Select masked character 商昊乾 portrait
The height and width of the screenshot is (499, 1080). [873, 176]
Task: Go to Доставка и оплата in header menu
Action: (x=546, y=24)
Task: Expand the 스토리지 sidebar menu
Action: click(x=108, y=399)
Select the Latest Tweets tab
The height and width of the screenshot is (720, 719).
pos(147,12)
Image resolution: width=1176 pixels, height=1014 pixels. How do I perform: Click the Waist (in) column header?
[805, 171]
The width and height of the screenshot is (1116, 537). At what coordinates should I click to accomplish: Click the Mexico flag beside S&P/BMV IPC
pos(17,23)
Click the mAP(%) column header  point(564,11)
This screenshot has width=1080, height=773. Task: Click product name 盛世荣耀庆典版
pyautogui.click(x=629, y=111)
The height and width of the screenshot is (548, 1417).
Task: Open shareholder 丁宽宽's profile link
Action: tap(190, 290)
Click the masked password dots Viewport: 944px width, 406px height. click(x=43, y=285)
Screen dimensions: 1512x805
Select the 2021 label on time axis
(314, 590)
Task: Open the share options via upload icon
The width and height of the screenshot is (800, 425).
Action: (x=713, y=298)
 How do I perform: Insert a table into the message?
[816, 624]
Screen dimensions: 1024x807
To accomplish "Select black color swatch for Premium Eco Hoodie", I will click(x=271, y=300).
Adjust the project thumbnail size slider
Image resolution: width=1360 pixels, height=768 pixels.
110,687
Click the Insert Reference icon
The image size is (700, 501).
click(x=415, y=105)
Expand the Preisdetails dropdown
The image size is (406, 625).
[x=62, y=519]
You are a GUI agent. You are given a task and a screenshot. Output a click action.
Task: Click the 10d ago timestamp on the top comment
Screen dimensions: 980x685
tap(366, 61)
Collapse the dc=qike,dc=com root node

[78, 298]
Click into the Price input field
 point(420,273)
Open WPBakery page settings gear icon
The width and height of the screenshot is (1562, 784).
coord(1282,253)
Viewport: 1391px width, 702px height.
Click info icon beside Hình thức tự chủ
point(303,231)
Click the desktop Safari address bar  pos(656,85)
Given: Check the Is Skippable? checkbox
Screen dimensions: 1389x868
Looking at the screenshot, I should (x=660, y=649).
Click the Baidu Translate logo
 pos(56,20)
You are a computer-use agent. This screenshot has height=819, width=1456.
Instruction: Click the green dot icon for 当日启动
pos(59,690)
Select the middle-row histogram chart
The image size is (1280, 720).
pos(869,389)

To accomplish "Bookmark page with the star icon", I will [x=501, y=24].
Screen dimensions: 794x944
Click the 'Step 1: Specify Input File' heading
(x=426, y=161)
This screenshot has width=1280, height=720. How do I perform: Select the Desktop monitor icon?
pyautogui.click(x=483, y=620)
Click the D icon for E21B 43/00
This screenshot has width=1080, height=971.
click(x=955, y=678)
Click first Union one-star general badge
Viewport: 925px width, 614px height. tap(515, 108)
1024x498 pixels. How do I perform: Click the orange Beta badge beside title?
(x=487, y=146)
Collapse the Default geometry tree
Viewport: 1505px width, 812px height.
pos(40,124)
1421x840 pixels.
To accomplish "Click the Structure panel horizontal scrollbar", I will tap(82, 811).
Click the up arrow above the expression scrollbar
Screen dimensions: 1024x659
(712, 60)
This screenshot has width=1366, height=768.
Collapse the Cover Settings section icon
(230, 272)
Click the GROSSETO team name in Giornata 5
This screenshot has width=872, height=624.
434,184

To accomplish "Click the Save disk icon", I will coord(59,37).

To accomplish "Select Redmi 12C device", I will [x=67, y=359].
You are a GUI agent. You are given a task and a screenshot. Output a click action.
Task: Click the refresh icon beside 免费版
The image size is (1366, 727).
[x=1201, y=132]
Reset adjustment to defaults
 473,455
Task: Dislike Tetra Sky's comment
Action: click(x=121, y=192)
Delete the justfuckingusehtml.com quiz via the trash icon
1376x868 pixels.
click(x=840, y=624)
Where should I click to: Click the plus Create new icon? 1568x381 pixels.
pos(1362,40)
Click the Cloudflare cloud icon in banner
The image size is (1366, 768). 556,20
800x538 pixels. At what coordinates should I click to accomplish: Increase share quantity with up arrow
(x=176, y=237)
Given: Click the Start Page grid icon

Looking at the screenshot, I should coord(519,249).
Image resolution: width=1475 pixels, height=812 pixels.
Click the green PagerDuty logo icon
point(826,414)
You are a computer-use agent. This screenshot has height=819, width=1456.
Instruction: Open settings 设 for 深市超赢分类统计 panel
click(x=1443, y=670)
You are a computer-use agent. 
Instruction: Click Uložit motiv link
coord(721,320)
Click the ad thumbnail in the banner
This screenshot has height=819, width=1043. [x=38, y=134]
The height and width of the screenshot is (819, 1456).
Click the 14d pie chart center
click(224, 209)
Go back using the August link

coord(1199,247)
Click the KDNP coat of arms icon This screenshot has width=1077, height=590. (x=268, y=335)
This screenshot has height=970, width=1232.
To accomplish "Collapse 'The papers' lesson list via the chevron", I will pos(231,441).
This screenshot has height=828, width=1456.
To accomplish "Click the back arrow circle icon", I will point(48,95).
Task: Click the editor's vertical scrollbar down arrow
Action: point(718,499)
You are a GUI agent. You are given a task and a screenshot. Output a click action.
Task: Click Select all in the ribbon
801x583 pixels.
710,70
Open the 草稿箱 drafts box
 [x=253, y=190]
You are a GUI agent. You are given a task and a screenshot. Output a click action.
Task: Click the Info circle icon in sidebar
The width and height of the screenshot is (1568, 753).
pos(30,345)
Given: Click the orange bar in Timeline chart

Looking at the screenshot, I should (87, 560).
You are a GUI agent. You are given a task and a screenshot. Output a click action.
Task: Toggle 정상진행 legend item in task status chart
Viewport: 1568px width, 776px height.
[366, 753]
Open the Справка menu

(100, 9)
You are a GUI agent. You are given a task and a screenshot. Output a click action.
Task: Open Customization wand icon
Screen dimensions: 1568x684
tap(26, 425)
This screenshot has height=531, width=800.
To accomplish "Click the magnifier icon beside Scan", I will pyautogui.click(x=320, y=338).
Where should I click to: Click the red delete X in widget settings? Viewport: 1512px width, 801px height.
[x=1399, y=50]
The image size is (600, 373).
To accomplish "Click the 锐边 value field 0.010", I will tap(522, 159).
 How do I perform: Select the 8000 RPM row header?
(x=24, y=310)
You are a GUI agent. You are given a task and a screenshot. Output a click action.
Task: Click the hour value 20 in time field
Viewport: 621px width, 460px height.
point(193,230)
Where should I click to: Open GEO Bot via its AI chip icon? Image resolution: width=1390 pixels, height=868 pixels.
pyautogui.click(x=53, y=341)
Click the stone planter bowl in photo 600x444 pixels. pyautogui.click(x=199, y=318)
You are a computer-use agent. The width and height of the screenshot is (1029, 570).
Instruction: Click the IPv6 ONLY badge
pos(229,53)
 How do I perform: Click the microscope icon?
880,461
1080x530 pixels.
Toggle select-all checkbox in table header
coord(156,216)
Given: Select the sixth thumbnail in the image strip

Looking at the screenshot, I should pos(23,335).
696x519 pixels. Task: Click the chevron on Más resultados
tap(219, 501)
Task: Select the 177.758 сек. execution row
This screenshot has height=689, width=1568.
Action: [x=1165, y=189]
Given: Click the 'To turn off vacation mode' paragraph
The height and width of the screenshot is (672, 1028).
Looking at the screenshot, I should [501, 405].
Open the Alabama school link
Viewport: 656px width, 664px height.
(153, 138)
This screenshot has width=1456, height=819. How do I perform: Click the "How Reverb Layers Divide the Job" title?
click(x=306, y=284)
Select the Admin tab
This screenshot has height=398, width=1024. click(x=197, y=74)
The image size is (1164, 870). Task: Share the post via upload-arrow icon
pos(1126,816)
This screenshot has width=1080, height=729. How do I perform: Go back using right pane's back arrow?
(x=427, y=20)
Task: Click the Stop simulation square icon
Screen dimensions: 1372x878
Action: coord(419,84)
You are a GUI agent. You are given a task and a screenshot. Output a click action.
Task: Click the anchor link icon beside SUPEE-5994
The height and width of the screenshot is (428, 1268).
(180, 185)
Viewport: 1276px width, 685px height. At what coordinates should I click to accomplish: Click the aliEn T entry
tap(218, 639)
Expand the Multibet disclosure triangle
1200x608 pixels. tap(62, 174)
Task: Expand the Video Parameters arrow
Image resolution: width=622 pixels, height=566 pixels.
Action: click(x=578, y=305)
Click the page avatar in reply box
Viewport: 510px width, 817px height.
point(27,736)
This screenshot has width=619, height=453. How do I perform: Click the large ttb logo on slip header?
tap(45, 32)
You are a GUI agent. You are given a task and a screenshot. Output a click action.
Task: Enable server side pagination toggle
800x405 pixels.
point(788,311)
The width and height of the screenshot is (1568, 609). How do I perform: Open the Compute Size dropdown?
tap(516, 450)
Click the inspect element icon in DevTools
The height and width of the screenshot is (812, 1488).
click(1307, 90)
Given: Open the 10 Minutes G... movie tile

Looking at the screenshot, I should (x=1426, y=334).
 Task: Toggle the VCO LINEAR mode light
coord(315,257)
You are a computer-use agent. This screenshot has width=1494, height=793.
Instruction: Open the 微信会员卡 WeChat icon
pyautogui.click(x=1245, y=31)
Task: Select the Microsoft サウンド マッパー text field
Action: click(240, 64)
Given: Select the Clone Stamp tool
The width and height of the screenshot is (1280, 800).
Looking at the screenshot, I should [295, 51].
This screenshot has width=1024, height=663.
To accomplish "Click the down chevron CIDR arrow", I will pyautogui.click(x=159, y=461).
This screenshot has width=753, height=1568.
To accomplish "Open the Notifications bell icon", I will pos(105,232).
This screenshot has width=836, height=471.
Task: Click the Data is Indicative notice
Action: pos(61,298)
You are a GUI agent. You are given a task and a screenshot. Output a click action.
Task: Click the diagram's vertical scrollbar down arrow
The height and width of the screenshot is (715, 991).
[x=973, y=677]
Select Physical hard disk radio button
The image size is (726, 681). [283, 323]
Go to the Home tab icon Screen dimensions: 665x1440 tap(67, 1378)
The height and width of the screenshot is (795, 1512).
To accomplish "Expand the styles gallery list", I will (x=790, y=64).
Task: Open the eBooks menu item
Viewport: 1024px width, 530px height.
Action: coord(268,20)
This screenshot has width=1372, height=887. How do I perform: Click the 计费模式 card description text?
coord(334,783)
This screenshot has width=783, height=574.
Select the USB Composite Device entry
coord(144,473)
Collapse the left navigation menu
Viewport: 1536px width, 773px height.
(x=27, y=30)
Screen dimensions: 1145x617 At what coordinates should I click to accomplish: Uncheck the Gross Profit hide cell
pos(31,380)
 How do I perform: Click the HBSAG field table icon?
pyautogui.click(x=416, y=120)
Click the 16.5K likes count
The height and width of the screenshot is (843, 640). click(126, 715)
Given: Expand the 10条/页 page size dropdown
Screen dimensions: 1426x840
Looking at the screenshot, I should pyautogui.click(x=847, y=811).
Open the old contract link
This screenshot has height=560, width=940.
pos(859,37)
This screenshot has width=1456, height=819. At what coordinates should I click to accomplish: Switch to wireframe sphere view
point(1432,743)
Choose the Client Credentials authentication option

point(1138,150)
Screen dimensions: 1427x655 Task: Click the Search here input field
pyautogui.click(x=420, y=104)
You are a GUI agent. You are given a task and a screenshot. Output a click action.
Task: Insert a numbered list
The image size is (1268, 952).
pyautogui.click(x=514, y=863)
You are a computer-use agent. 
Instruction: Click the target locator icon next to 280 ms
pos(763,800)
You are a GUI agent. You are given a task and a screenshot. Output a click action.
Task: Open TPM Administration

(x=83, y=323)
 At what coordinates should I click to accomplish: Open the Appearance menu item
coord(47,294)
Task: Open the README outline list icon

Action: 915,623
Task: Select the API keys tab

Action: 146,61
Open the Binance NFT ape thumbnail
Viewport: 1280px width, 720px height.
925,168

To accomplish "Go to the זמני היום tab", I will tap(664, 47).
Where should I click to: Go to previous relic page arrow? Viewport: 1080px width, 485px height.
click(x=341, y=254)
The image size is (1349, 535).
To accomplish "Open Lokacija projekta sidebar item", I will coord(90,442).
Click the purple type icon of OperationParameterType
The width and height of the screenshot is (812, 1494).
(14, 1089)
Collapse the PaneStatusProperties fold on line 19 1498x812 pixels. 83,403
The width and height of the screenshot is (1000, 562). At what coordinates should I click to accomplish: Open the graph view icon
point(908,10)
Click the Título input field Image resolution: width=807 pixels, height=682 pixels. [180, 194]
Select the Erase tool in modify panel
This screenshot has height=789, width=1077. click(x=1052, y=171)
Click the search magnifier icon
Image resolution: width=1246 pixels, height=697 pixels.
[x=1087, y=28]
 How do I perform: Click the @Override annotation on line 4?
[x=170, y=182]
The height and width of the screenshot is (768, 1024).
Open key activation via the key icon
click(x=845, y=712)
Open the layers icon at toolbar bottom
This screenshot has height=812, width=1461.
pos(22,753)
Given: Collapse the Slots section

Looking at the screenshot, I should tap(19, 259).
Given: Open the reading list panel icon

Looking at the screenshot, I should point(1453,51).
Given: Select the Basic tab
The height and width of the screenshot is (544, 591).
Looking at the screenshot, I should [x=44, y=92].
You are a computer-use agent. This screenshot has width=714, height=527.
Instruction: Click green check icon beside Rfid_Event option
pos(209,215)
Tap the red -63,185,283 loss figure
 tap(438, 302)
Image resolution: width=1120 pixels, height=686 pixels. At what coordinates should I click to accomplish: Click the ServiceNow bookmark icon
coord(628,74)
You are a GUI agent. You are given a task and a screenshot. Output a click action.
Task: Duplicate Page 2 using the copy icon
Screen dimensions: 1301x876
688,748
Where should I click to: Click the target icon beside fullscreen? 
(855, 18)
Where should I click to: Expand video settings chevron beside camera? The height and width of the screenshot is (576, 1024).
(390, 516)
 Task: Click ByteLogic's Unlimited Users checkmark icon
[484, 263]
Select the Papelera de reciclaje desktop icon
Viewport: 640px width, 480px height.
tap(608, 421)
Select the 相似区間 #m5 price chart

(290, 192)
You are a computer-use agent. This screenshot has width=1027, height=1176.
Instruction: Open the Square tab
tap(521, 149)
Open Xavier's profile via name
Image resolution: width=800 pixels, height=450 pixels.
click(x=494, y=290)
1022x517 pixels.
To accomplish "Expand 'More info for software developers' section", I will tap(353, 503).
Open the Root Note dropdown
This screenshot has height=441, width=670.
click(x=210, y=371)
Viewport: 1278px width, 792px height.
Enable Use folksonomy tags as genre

****

- **Short exercise**
Return every line from the rows above that contains the word "title".

- **Exercise solution**
1024x498 pixels. How do I perform: Click the orange Beta badge beside title?
This screenshot has width=1456, height=819. How do I perform: Click the "How Reverb Layers Divide the Job" title?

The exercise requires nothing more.